* **Brief**:
Recast the records, from the start up to and including the line that contains "(x=384, y=240)", as a Markdown table with the columns Row and Line. Number each line in order and skip blank lines.

* **Dataset content**:

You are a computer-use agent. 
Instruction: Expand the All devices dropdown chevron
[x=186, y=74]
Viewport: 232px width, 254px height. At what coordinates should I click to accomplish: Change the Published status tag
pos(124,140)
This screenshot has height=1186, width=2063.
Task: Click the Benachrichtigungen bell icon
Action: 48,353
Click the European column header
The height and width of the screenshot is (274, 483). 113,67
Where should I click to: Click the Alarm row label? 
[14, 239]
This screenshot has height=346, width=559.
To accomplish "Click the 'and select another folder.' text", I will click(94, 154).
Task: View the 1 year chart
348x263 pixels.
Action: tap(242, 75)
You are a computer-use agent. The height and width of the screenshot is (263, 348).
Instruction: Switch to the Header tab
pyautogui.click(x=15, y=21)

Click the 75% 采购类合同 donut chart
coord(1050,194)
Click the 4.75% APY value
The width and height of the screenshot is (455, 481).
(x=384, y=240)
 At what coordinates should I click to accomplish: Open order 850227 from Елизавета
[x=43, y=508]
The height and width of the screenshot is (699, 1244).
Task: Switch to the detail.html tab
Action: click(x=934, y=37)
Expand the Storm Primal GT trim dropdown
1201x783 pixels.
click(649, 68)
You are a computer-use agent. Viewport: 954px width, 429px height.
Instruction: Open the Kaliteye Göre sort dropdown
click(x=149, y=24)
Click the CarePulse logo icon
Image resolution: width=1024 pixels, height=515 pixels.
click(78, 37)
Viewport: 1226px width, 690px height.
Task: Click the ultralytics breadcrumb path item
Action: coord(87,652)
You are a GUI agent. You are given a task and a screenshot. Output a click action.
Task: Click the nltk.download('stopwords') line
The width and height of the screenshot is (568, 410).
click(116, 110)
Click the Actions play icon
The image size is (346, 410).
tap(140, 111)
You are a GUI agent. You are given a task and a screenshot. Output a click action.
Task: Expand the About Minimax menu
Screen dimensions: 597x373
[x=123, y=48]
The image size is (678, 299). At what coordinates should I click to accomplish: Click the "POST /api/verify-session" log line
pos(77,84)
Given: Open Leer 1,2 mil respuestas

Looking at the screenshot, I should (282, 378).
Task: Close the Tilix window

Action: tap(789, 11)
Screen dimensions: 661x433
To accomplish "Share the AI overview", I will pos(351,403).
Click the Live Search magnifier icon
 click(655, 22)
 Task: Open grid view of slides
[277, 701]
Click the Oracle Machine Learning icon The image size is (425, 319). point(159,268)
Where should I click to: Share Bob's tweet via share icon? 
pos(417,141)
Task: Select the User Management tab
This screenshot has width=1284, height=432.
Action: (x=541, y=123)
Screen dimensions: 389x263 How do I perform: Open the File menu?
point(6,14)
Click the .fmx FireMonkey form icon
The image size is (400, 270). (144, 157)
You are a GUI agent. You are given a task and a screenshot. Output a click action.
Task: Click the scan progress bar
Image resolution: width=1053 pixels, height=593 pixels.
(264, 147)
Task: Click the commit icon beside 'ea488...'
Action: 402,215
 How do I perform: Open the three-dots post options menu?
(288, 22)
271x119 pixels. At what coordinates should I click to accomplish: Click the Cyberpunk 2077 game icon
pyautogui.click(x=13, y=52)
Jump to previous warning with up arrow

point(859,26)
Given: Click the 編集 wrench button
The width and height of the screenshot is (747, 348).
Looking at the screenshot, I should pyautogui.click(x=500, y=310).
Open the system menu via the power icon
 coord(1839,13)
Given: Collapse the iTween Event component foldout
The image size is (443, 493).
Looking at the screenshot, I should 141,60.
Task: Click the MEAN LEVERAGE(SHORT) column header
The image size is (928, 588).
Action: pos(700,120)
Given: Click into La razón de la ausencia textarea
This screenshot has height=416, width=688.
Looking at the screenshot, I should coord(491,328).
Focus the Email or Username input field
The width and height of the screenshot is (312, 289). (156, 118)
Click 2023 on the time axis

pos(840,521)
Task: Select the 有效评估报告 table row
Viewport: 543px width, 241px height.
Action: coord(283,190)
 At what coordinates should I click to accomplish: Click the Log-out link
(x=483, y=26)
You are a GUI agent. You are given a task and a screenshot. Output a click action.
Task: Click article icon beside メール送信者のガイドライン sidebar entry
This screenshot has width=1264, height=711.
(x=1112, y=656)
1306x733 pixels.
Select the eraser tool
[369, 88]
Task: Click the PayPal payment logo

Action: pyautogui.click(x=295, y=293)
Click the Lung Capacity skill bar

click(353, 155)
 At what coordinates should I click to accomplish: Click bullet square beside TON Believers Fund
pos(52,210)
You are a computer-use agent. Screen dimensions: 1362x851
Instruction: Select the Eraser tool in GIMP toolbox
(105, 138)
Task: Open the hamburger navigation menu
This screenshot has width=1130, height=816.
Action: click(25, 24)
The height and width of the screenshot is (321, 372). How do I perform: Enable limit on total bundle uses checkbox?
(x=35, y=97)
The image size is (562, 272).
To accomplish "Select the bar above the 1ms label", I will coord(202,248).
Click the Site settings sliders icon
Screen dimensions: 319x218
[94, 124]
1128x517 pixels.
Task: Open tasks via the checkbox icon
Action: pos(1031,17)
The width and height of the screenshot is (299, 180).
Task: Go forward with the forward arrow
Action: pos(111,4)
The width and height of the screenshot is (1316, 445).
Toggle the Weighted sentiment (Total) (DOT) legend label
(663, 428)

* **Output**:
| Row | Line |
|---|---|
| 1 | You are a computer-use agent.  |
| 2 | Instruction: Expand the All devices dropdown chevron |
| 3 | [x=186, y=74] |
| 4 | Viewport: 232px width, 254px height. At what coordinates should I click to accomplish: Change the Published status tag |
| 5 | pos(124,140) |
| 6 | This screenshot has height=1186, width=2063. |
| 7 | Task: Click the Benachrichtigungen bell icon |
| 8 | Action: 48,353 |
| 9 | Click the European column header |
| 10 | The height and width of the screenshot is (274, 483). 113,67 |
| 11 | Where should I click to: Click the Alarm row label?  |
| 12 | [14, 239] |
| 13 | This screenshot has height=346, width=559. |
| 14 | To accomplish "Click the 'and select another folder.' text", I will click(94, 154). |
| 15 | Task: View the 1 year chart |
| 16 | 348x263 pixels. |
| 17 | Action: tap(242, 75) |
| 18 | You are a computer-use agent. The height and width of the screenshot is (263, 348). |
| 19 | Instruction: Switch to the Header tab |
| 20 | pyautogui.click(x=15, y=21) |
| 21 | Click the 75% 采购类合同 donut chart |
| 22 | coord(1050,194) |
| 23 | Click the 4.75% APY value |
| 24 | The width and height of the screenshot is (455, 481). |
| 25 | (x=384, y=240) |